## WHAT IS EXPECTED
Pull out every line of text in the data below, copying each one word for word. Leave the pictures out.

## RECORDS TO PROCESS
--- Start ---
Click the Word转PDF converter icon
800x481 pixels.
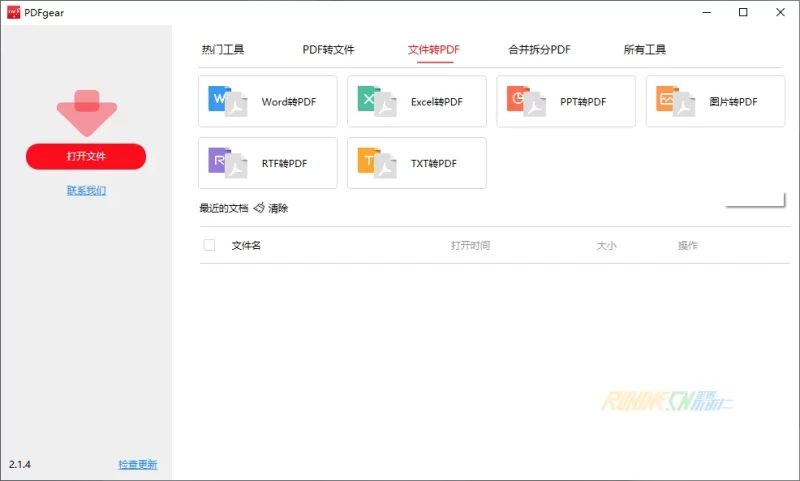pyautogui.click(x=227, y=101)
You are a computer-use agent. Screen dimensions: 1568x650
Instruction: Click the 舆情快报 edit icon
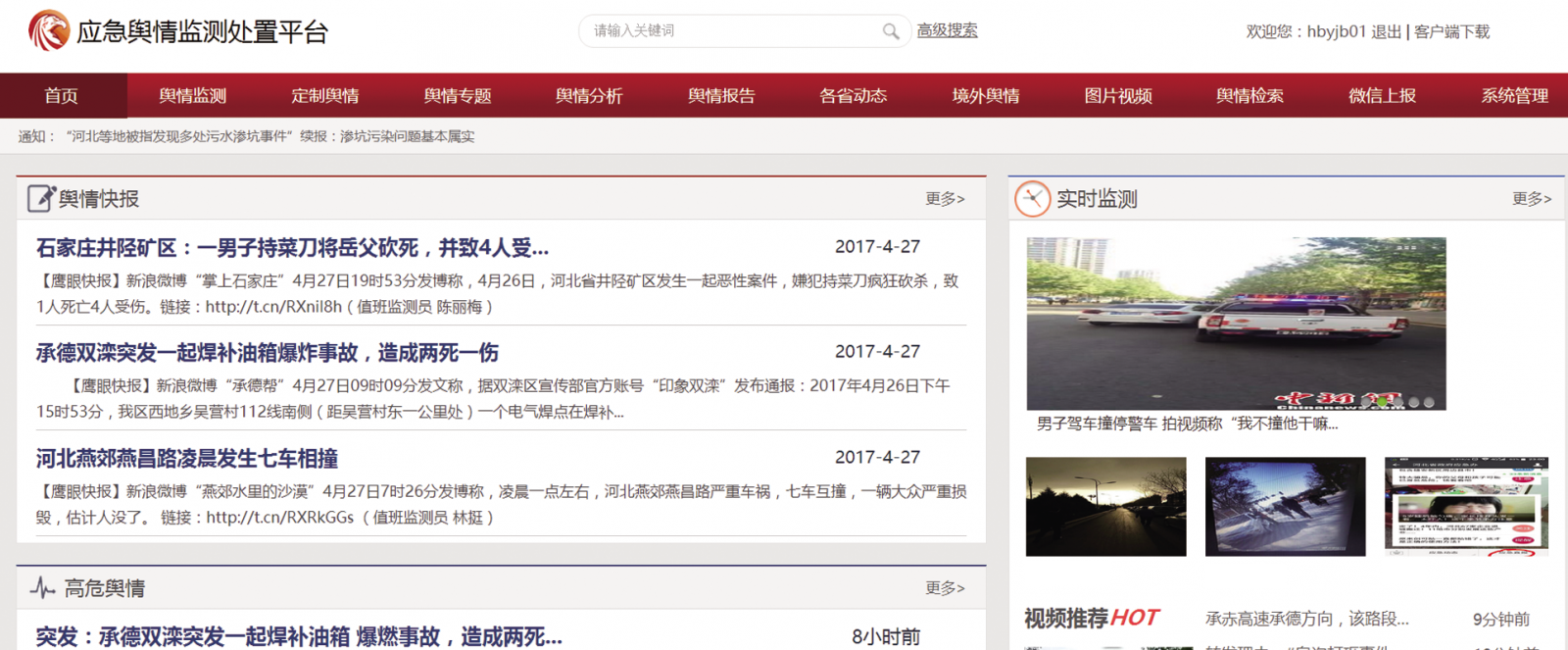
--- End ---
## RESPONSE
Click the Word转PDF converter icon
800x481 pixels.
pyautogui.click(x=227, y=101)
You are a computer-use agent. Screen dimensions: 1568x650
Instruction: Click the 舆情快报 edit icon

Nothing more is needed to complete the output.